• **Task**: Each line of the material should be retyped without alteration.

....

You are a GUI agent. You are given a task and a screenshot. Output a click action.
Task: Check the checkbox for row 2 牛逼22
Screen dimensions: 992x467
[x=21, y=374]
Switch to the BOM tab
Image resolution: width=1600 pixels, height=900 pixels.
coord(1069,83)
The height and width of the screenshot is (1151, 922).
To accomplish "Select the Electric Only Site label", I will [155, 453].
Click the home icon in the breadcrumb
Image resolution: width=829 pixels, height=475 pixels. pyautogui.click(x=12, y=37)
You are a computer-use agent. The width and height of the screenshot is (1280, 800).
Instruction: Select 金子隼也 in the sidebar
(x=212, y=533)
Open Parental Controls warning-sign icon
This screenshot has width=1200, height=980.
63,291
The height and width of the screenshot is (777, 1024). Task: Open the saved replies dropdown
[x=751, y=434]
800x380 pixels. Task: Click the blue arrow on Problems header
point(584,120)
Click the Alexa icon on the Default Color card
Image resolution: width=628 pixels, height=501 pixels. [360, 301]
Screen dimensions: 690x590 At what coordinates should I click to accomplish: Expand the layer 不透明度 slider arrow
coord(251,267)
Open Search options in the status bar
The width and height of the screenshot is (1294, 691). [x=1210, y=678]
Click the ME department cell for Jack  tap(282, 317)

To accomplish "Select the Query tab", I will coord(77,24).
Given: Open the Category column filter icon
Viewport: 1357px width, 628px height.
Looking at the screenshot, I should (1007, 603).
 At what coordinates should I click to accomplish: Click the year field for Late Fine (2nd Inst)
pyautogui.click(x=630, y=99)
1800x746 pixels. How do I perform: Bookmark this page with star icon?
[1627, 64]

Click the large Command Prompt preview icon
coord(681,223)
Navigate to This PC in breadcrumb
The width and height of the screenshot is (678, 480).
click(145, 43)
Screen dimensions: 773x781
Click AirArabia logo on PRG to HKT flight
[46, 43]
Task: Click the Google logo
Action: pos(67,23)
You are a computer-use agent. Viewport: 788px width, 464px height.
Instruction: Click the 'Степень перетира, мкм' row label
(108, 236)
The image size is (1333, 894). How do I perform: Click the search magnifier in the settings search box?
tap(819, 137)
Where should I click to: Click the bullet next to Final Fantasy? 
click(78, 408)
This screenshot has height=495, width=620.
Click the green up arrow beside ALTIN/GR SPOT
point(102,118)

....

• **Solution for this problem**:
You are a GUI agent. You are given a task and a screenshot. Output a click action.
Task: Check the checkbox for row 2 牛逼22
Screen dimensions: 992x467
[x=21, y=374]
Switch to the BOM tab
Image resolution: width=1600 pixels, height=900 pixels.
coord(1069,83)
The height and width of the screenshot is (1151, 922).
To accomplish "Select the Electric Only Site label", I will [155, 453].
Click the home icon in the breadcrumb
Image resolution: width=829 pixels, height=475 pixels. pyautogui.click(x=12, y=37)
You are a computer-use agent. The width and height of the screenshot is (1280, 800).
Instruction: Select 金子隼也 in the sidebar
(x=212, y=533)
Open Parental Controls warning-sign icon
This screenshot has width=1200, height=980.
63,291
The height and width of the screenshot is (777, 1024). Task: Open the saved replies dropdown
[x=751, y=434]
800x380 pixels. Task: Click the blue arrow on Problems header
point(584,120)
Click the Alexa icon on the Default Color card
Image resolution: width=628 pixels, height=501 pixels. [360, 301]
Screen dimensions: 690x590 At what coordinates should I click to accomplish: Expand the layer 不透明度 slider arrow
coord(251,267)
Open Search options in the status bar
The width and height of the screenshot is (1294, 691). [x=1210, y=678]
Click the ME department cell for Jack  tap(282, 317)

To accomplish "Select the Query tab", I will coord(77,24).
Given: Open the Category column filter icon
Viewport: 1357px width, 628px height.
Looking at the screenshot, I should (1007, 603).
 At what coordinates should I click to accomplish: Click the year field for Late Fine (2nd Inst)
pyautogui.click(x=630, y=99)
1800x746 pixels. How do I perform: Bookmark this page with star icon?
[1627, 64]

Click the large Command Prompt preview icon
coord(681,223)
Navigate to This PC in breadcrumb
The width and height of the screenshot is (678, 480).
click(145, 43)
Screen dimensions: 773x781
Click AirArabia logo on PRG to HKT flight
[46, 43]
Task: Click the Google logo
Action: pos(67,23)
You are a computer-use agent. Viewport: 788px width, 464px height.
Instruction: Click the 'Степень перетира, мкм' row label
(108, 236)
The image size is (1333, 894). How do I perform: Click the search magnifier in the settings search box?
tap(819, 137)
Where should I click to: Click the bullet next to Final Fantasy? 
click(78, 408)
This screenshot has height=495, width=620.
Click the green up arrow beside ALTIN/GR SPOT
point(102,118)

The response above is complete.